What to produce
Transcribe the records below exactly, from their first line through the line containing "Click the reply icon on Fyna Bob's tweet". Omit every line after it.

Stored data entries

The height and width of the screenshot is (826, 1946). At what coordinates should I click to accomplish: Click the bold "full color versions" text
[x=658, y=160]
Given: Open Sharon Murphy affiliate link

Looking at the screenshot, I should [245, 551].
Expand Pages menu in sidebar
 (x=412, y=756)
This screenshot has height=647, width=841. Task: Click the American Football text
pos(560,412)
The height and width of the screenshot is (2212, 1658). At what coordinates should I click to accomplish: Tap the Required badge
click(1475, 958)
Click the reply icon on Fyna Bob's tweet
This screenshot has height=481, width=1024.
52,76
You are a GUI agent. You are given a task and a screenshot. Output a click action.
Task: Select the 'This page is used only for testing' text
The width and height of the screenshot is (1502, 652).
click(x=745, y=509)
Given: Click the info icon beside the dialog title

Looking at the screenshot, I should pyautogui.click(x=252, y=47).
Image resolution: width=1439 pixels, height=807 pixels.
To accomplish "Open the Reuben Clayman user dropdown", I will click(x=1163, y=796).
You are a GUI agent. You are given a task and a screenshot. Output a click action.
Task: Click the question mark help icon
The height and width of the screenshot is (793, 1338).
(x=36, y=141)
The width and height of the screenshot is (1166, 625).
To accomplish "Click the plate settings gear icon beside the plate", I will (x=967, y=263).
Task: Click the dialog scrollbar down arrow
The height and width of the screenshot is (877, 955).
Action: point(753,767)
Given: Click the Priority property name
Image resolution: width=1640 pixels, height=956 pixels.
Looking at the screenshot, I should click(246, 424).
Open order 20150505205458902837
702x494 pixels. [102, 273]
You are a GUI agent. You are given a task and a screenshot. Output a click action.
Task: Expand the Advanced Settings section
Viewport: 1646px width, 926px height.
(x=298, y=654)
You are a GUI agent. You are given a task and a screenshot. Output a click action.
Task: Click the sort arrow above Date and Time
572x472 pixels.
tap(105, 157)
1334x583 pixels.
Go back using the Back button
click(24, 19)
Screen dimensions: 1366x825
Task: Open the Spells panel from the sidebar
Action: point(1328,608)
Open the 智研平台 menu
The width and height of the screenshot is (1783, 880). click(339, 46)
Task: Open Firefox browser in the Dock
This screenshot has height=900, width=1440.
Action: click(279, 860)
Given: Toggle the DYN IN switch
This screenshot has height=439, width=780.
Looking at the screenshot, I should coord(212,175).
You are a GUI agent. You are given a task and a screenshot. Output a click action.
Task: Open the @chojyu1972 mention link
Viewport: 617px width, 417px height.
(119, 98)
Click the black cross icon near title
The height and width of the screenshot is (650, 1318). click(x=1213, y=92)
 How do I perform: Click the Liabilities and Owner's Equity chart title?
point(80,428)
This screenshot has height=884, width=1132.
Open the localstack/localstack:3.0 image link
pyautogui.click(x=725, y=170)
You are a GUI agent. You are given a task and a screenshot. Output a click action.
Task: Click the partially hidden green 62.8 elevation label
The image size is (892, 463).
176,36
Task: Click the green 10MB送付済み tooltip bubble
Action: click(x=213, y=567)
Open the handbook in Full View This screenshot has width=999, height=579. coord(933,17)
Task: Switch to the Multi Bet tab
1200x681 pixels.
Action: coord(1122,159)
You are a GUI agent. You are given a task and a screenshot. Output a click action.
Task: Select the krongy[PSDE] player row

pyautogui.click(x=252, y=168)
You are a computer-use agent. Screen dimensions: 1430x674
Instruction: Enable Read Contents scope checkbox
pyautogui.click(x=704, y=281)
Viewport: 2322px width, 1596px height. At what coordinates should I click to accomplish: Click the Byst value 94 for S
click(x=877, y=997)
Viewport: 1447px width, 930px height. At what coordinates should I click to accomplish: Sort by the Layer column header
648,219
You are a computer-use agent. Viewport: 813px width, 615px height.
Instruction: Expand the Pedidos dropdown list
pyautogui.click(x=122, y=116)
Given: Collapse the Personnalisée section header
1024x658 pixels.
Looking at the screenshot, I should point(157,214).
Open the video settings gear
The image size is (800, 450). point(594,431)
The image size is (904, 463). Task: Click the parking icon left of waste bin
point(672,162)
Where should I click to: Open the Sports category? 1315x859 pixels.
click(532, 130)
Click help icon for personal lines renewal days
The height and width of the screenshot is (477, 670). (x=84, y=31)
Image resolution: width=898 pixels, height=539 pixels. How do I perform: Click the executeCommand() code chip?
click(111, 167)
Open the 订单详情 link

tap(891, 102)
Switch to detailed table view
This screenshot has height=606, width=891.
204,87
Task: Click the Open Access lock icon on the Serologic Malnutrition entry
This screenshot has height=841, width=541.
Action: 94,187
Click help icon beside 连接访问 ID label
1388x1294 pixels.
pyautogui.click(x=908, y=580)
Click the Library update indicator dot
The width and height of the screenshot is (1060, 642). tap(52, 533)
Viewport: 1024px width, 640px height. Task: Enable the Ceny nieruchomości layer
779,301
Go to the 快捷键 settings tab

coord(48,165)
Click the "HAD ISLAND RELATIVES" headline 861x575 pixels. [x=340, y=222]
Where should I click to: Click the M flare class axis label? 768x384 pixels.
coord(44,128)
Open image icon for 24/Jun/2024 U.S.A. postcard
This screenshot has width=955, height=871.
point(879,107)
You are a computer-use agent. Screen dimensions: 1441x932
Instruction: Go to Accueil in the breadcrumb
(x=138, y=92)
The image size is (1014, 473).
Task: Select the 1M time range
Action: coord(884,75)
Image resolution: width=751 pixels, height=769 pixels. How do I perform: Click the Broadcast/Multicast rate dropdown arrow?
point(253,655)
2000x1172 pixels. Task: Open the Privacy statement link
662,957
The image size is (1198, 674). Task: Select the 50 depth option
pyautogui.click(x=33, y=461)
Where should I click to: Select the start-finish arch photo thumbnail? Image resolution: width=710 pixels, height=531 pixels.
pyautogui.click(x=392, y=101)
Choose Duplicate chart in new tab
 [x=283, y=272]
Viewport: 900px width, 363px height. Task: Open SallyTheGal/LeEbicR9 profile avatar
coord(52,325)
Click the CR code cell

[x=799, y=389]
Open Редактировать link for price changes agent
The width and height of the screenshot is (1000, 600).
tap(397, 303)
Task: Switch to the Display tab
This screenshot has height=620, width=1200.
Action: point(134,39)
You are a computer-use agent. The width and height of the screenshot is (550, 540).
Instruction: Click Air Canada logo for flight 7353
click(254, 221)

Result of the exercise
The height and width of the screenshot is (826, 1946). At what coordinates should I click to accomplish: Click the bold "full color versions" text
[x=658, y=160]
Given: Open Sharon Murphy affiliate link

Looking at the screenshot, I should [245, 551].
Expand Pages menu in sidebar
 (x=412, y=756)
This screenshot has height=647, width=841. Task: Click the American Football text
pos(560,412)
The height and width of the screenshot is (2212, 1658). At what coordinates should I click to accomplish: Tap the Required badge
click(1475, 958)
Click the reply icon on Fyna Bob's tweet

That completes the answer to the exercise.